-- START OF SUPPLIED INFORMATION --

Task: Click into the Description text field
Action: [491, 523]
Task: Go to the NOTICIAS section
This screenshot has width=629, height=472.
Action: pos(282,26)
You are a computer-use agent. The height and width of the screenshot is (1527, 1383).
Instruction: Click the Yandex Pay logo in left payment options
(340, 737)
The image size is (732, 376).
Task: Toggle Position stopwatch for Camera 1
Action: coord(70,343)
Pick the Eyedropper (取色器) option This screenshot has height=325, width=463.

-- END OF SUPPLIED INFORMATION --
-- START OF SUPPLIED INFORMATION --

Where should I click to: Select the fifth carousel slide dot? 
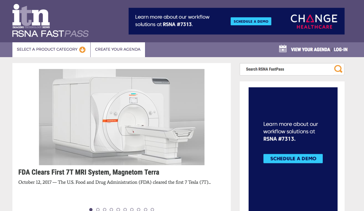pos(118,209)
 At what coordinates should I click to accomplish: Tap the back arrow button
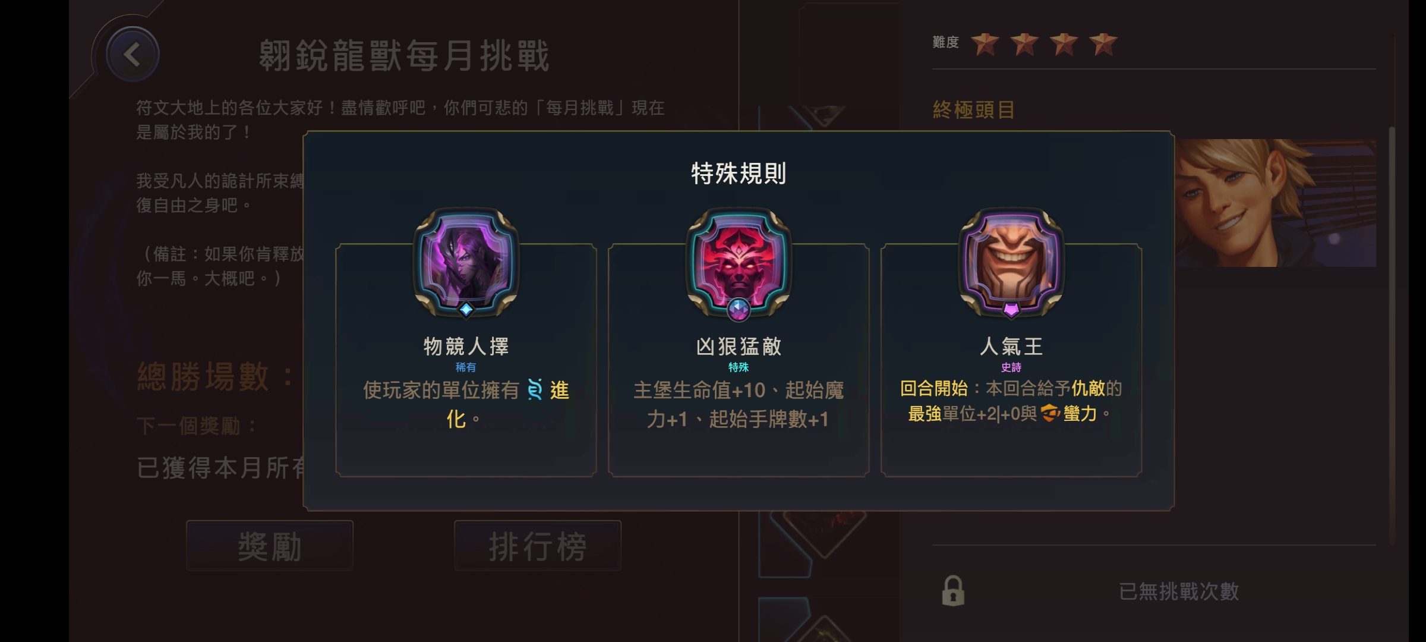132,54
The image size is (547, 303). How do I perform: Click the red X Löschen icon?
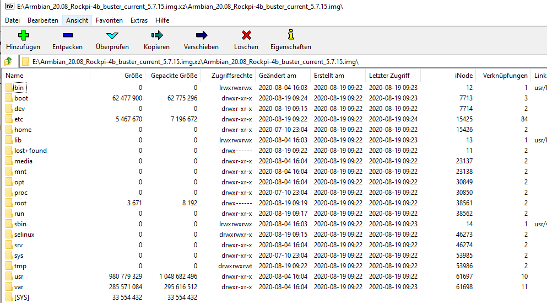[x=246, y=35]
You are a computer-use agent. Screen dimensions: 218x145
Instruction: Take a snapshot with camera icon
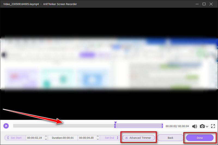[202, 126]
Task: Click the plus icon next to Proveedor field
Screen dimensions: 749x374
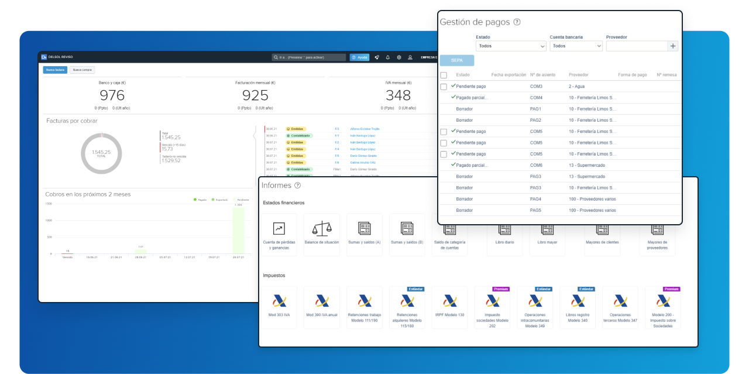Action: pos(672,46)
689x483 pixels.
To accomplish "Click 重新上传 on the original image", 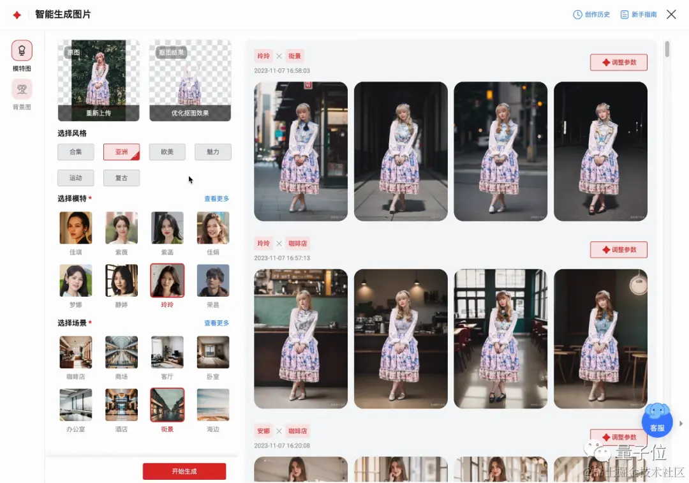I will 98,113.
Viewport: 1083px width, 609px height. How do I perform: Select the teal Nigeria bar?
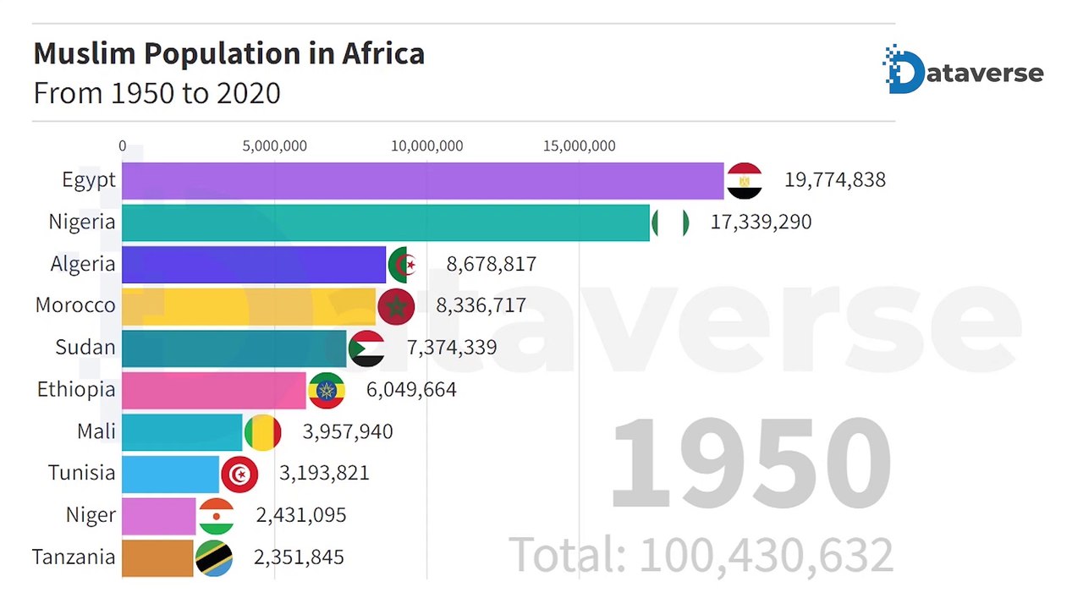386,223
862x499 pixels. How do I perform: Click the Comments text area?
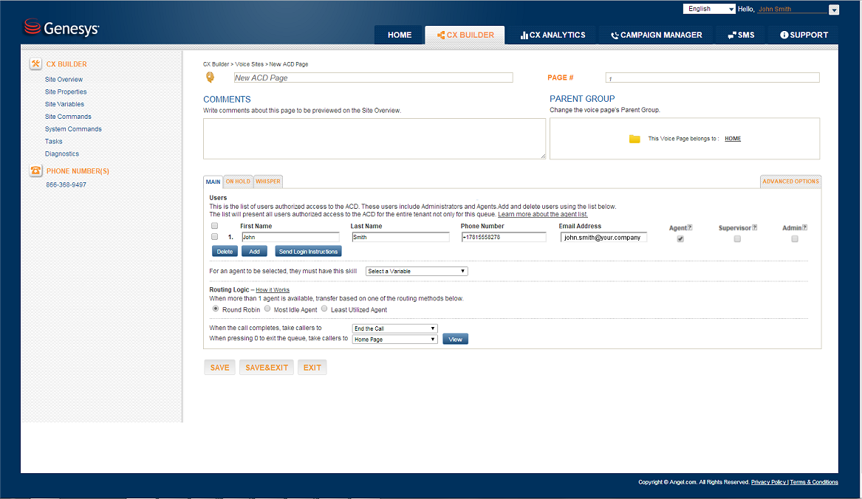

-- END OF SUPPLIED INFORMATION --
-- START OF SUPPLIED INFORMATION --

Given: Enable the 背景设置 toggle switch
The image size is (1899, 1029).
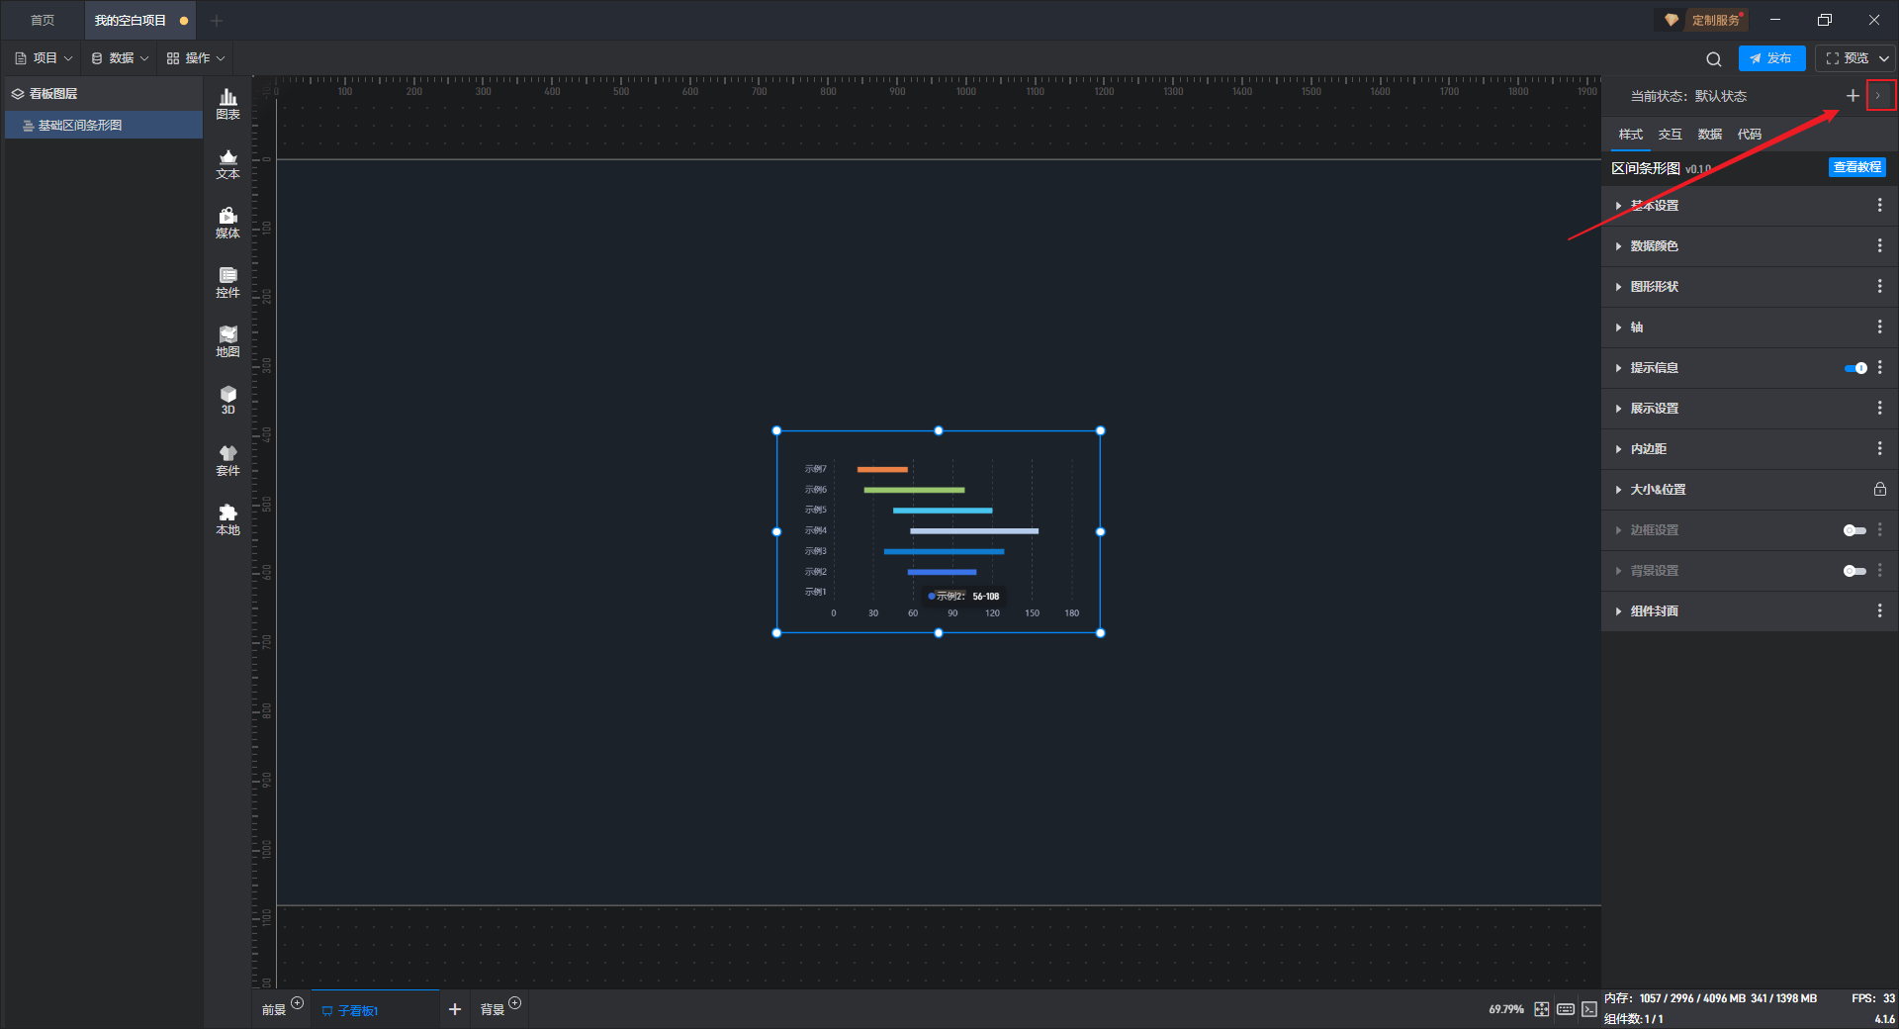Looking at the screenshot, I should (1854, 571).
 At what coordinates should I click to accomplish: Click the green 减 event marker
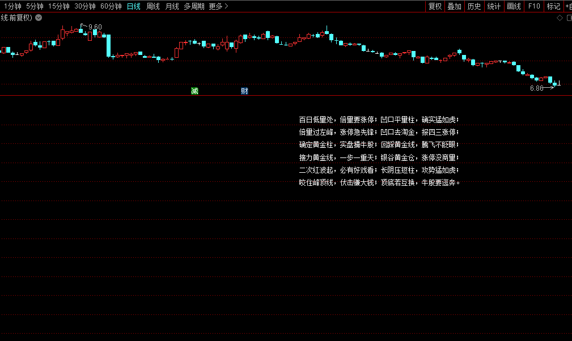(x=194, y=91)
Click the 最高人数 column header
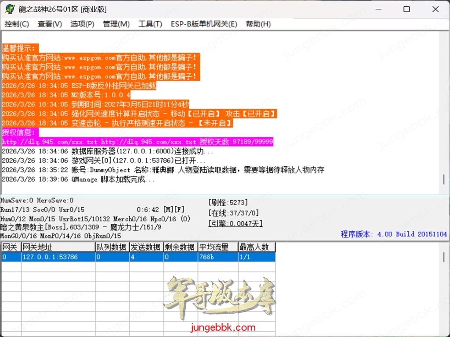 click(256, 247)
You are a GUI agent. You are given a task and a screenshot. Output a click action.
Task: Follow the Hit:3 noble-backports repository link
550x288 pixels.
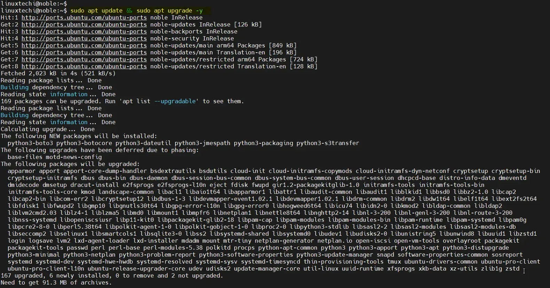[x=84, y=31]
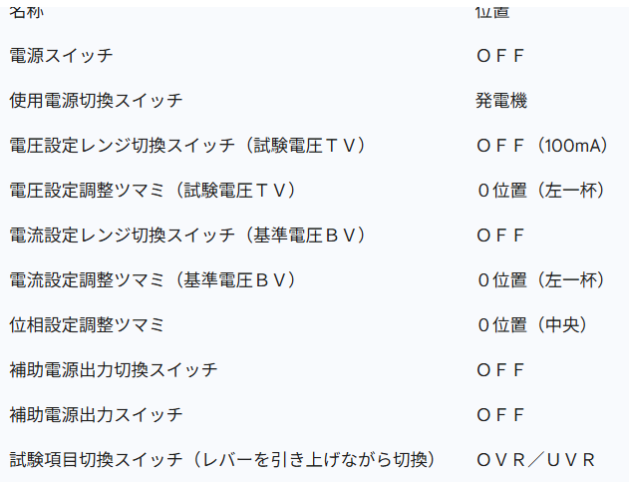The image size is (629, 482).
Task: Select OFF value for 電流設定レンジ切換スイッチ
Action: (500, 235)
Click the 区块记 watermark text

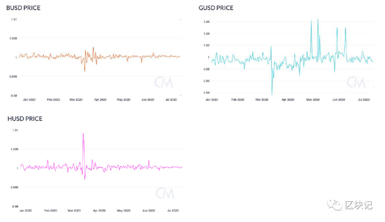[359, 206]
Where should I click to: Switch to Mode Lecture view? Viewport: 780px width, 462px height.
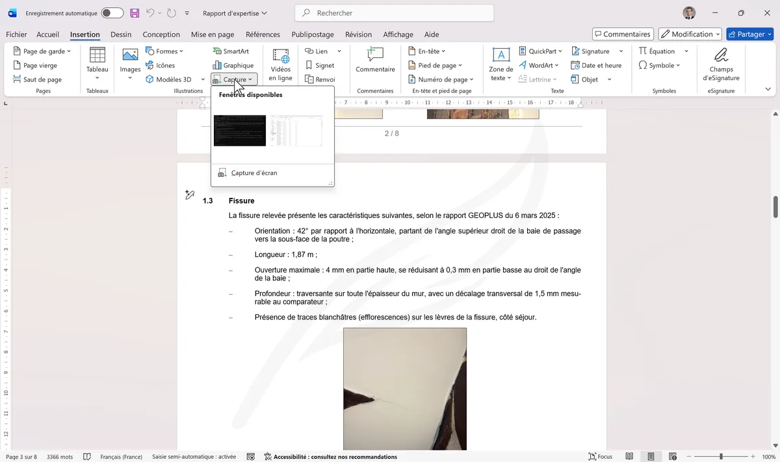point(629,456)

-- END OF SUPPLIED INFORMATION --

▶ **AIM OF THE TASK**
Reproduce the stretch from the line containing "Task: Click into the Description text field" through the line containing "Pick the Eyedropper", swapping "Yandex Pay" for "Google Pay" and keeping every other character the same.

▶ **EXERCISE ANSWER**
Task: Click into the Description text field
Action: [491, 523]
Task: Go to the NOTICIAS section
This screenshot has width=629, height=472.
Action: pos(282,26)
You are a computer-use agent. The height and width of the screenshot is (1527, 1383).
Instruction: Click the Google Pay logo in left payment options
(340, 737)
The image size is (732, 376).
Task: Toggle Position stopwatch for Camera 1
Action: coord(70,343)
Pick the Eyedropper (取色器) option This screenshot has height=325, width=463.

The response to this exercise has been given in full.